According to police, the Harvard Divinity School graduate drove to the parking lot of a dollar store in the very same home town where racism reigned supreme and lynchings were a common occurrence once upon a time. Moore then doused himself with gasoline and struck a match. Witnesses tried to extinguish the flames; Moore was pronounced dead after being transported to a nearby hospital. The letter Moore left also described how the cruel and inhumane racist acts he had witnessed a young child never stopped troubling his soul: “When I was about 10 years old, some friends and I were walking down the road toward the creek to catch some fish, when a man called ‘Uncle Billy’ stopped us and called us into his home for a drink of water — but his real purpose was to cheerily tell us about helping to kill ‘n–s’ and put their heads up on a pole,” he wrote. “A section of Grande Saline was (maybe still is) called ‘pole town,’ where the heads were displayed. It was years later before I knew what the name meant.

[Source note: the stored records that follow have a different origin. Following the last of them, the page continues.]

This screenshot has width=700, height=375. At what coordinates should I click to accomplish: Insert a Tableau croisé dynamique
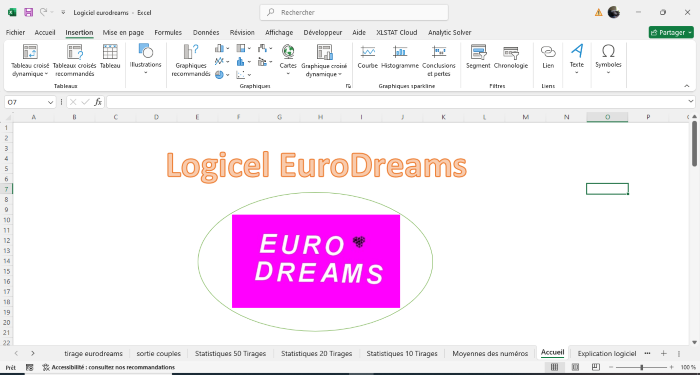(x=30, y=61)
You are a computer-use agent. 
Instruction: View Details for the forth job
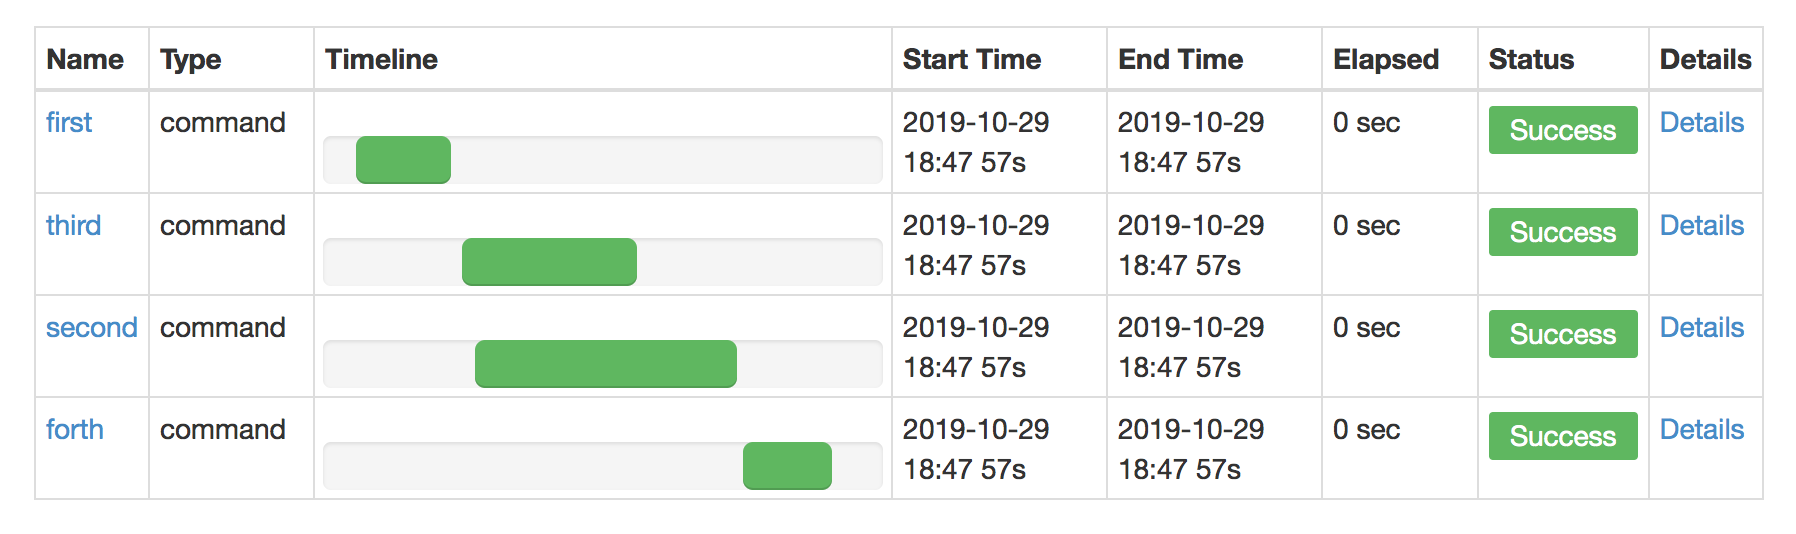coord(1701,430)
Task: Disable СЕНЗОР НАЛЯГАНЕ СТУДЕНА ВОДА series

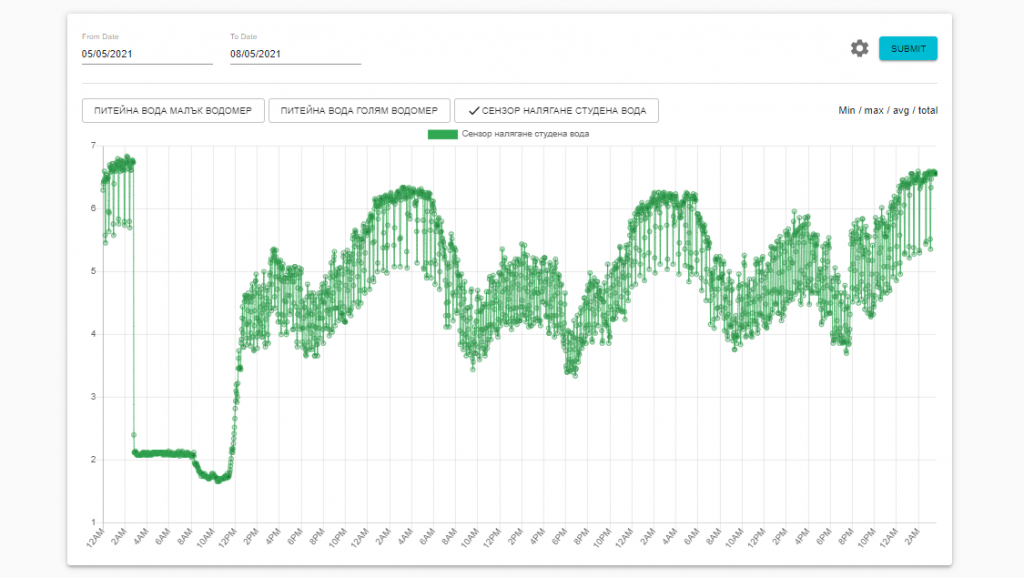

The man who was a true devotee to selfless acts of compassion took on many social causes throughout his life. Besides being an active civil rights supporter, Moore went on a two-week hunger strike in the ’90s to herald the rights of homosexuals. He also spoke against the death penalty and sexism as well. Working in a slum in Bombay (now Mumbai), India, and traveling to work in developing nations in Africa and the Middle East were also among Moore’s many humanitarian efforts.
Despite all of Moore’s selfless acts, he felt self-immolation would be his ultimate contribution to possibly bringing even more attention to racism: “I have no significant achievements to offer. So I am laying down my life here today, in order to call attention to issues of great human concern.”